Is Form 15417 a tax return that individuals file

No. Form 15417 is the IRS 403(b) Plan Eligibility and Participation, Worksheet 1A. It is a determination-letter worksheet that a 403(b) plan sponsor completes so an IRS Employee Plans specialist can confirm the plan meets the eligibility and participation rules. It never appears on an individual return.

Which employers can sponsor a 403(b) plan on Form 15417

Section I tests whether the employer is an eligible employer under Treas. Reg. §1.403(b)-2(b)(8), which covers public schools, §501(c)(3) organizations, and churches or QCCOs. For-profit employers and most government employers other than public schools do not qualify, no matter how the entity is taxed.

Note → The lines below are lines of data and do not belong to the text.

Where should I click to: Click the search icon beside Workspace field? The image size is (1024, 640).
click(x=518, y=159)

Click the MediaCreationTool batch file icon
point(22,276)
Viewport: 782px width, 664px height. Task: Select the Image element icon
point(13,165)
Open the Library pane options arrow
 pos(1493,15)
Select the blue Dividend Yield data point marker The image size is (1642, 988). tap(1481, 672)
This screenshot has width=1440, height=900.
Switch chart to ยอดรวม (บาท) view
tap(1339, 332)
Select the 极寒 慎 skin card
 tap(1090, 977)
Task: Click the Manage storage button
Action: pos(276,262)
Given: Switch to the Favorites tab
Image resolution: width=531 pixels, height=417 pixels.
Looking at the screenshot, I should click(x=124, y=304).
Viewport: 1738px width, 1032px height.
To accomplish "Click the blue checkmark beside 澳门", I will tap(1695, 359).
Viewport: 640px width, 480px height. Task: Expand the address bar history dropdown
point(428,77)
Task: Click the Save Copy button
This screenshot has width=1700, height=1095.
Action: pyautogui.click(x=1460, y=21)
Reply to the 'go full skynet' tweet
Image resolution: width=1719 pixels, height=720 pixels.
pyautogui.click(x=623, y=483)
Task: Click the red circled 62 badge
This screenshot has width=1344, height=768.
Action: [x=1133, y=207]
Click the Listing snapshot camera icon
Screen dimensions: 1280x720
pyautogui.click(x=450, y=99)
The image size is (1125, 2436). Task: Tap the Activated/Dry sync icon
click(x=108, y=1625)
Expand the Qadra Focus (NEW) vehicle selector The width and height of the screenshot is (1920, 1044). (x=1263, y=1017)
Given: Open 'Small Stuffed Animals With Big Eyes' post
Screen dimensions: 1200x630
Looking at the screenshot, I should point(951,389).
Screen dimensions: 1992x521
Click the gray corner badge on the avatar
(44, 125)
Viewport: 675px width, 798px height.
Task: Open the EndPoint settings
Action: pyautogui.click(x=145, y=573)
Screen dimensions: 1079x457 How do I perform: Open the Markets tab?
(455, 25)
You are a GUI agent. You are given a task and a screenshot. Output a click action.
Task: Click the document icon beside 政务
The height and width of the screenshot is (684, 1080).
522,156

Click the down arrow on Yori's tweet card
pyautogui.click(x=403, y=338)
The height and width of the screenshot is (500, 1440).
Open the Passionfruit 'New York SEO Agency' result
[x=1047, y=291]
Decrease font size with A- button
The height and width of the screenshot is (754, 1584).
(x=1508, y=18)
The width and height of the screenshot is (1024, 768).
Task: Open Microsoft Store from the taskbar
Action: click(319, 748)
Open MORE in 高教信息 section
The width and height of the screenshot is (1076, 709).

What does the universal availability rule require in Section III

If any employee may make an elective deferral, then every employee must be allowed to, except the categories permitted under Treas. Reg. §1.403(b)-5(b)(4)(ii): nonresident aliens without U.S.-source income, certain students, employees normally working fewer than 20 hours per week, and employees who can defer under another 401(k), 403(b), or governmental 457(b). It is not a nondiscrimination balancing test.

How does the Once-In-Always-In rule work for part-time employees

The plan tests whether an employee normally works fewer than 20 hours per week for the first 12-month period and each later measurement period. Once an employee earns eligibility, the Once-In-Always-In rule keeps them eligible even if hours later drop. Plans that relied on the Notice 2018-95 operational relief had to adopt corrective plan language by June 30, 2020.

How do I complete every item and the Plan Reference column

All items must be completed across Sections I through IV. Mark each row Yes, No, or N/A, never leave a blank, and record the supporting plan article and section in the Plan Reference column behind every Yes. Explain any No answer in the section's narrative field. A Yes generally signals a favorable conclusion, while a No flags a problem.